Disclaimer: Views in this blog do not promote, and are not directly connected to any Legal & General Investment Management (LGIM) product or service. Views are from a range of LGIM investment professionals and do not necessarily reflect the views of LGIM. For investment professionals only.
Whither renminbi?
Money is leaving China in search of higher interest rates, putting pressure on the exchange rate and ultimately limiting the scope of monetary stimulus.
With China and the US in different phases of the business cycle, a large interest rate differential has opened up in favour of the US. This is sucking capital out of China and re-igniting questions about the sustainability of the current exchange rate arrangement – a nominally floating exchange rate that is so heavily managed that it shares characteristics with a US dollar peg.
To stem the impact of capital outflows on the exchange rate, the Chinese authorities have spent $175bn of their FX reserves since September 2022,1 including quasi-reserves held by state banks. They have also consistently fixed the Chinese renminbi at a stronger level than that of spot trading during the second half of the year, with the gap exceeding that observed in 2015, the other episode of intense exchange rate pressure.
As a result of these efforts the renminbi has weakened just 5% against the US dollar this year.2
Chinese pressure points
To see what is at stake, we should remember that China printed large amounts of money following the global financial crisis without a commensurate increase in FX reserves. A closed capital account ensures that the money stays in China, but when interest rates diverge as much as they do, pressures build.
Currencies have historically depreciated by 50% when currency pegs break,3 and while China does not have a firm peg, risks of discontinuities are on the rise.
The good news is that so far foreigners are taking their money out, not the Chinese, and there is much less money that can leave this way. Equities and bonds held by foreigners as well as loans extended by foreigners add up to $3trn, less than the $3.3trn in official FX reserves.4
Gas in the tank
The IMF has a broader concept when it assesses reserve adequacy. Specifically, reserves need to cover maximum capital outflows – both by foreigners and residents – observed in other countries with closed capital accounts during periods of stress.

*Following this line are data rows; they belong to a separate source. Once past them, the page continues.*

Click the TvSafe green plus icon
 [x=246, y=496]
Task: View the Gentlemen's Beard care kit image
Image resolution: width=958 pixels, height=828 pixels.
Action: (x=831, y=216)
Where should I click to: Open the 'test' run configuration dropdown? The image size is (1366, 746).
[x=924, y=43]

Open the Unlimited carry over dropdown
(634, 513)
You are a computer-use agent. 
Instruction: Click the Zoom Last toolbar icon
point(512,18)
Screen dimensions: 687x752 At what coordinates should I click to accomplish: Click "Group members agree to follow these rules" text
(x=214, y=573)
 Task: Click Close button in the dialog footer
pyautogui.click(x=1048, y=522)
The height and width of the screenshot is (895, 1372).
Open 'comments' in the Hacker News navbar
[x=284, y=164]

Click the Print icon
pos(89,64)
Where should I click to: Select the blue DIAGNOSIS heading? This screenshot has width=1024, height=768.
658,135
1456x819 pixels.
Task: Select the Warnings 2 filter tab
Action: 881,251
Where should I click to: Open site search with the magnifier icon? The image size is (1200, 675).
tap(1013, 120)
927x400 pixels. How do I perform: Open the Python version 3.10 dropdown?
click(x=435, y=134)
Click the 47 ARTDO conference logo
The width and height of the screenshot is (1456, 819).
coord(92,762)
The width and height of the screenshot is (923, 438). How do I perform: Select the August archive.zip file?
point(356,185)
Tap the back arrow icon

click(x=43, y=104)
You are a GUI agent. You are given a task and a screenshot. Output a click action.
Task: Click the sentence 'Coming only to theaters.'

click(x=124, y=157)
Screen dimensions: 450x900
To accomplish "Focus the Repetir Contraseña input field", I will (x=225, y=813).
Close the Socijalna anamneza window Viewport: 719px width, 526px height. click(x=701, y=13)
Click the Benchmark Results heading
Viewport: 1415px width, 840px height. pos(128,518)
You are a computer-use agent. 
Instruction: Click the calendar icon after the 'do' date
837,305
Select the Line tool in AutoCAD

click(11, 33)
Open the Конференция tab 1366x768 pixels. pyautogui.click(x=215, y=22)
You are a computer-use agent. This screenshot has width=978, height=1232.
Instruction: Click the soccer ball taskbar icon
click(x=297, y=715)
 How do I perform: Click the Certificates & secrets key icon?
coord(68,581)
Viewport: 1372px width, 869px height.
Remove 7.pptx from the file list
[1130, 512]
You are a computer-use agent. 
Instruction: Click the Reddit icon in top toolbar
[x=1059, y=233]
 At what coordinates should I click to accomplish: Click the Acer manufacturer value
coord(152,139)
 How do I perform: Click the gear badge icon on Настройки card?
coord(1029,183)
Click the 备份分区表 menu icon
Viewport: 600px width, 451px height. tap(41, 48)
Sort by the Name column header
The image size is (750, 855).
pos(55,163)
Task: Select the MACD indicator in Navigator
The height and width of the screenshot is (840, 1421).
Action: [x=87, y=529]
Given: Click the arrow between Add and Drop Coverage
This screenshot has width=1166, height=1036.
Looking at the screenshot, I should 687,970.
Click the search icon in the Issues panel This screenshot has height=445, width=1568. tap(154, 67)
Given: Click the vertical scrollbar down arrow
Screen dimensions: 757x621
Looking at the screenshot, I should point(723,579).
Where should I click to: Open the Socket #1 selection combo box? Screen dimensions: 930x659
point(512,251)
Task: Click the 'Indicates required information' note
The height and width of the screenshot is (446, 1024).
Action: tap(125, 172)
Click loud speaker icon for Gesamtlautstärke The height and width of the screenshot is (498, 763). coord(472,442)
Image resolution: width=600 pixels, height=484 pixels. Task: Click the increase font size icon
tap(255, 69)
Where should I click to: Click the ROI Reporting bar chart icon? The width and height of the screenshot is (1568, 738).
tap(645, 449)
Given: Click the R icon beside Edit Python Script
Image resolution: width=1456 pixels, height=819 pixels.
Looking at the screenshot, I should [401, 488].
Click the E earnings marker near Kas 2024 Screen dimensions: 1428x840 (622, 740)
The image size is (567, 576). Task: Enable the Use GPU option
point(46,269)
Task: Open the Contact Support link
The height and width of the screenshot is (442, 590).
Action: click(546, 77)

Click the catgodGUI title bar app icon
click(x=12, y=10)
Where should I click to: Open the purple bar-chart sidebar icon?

The IMF finds that $3.1trn of reserves are sufficient to withstand such pressures, again less than the $3.3trn in official FX reserves.5
On top of that, China could deploy $1.1trn of foreign assets held by state banks and $0.5trn of foreign assets held by China’s sovereign wealth fund CIC (not shown).6 Not all these assets may be liquid, but the majority should be.
What is the likely path of the renminbi from here? We believe that the authorities will defend the current level of 7.3 renminbi per US dollar. This is because they do not want Chinese residents to join the foreign capital exodus, which they might if they see the currency slide further. Buffeting the depreciation in that scenario would be much more costly in terms of lost FX reserves.
In our view, the authorities are likely to continue with a multi-pronged strategy to stabilise the currency:
- Signalling through stronger fixing and verbal interventions
- FX intervention
- Tightening of capital controls
The latter could entail repatriation requirements for export proceeds, tightening of profit repatriation rules or simply red tape for renminbi-to-FX conversions.
How we put this into practice
What are the investment implications? We believe external pressures constrain the magnitude of monetary stimulus the authorities can administer – one reason we are less bullish on China than consensus.
Second, we don’t expect a large deflationary shock to the global economy that a steep depreciation of the renminbi would entail.
Hence, we are comfortable holding a long Chilean peso position which could suffer in the event of a major Chinese shock. We are also comfortable holding a long Taiwan dollar position, a currency closely correlated with the renminbi.
Sources
1. Macrobond and LGIM calculations as at 13 November 2023. Past performance is not a guide to the future.
2. Macrobond as at 13 November 2023.
3. ibid.
4. ibid.
5. ibid.
6. JPMorgan report China: dollarization of overseas financial assets published 31 October 2023.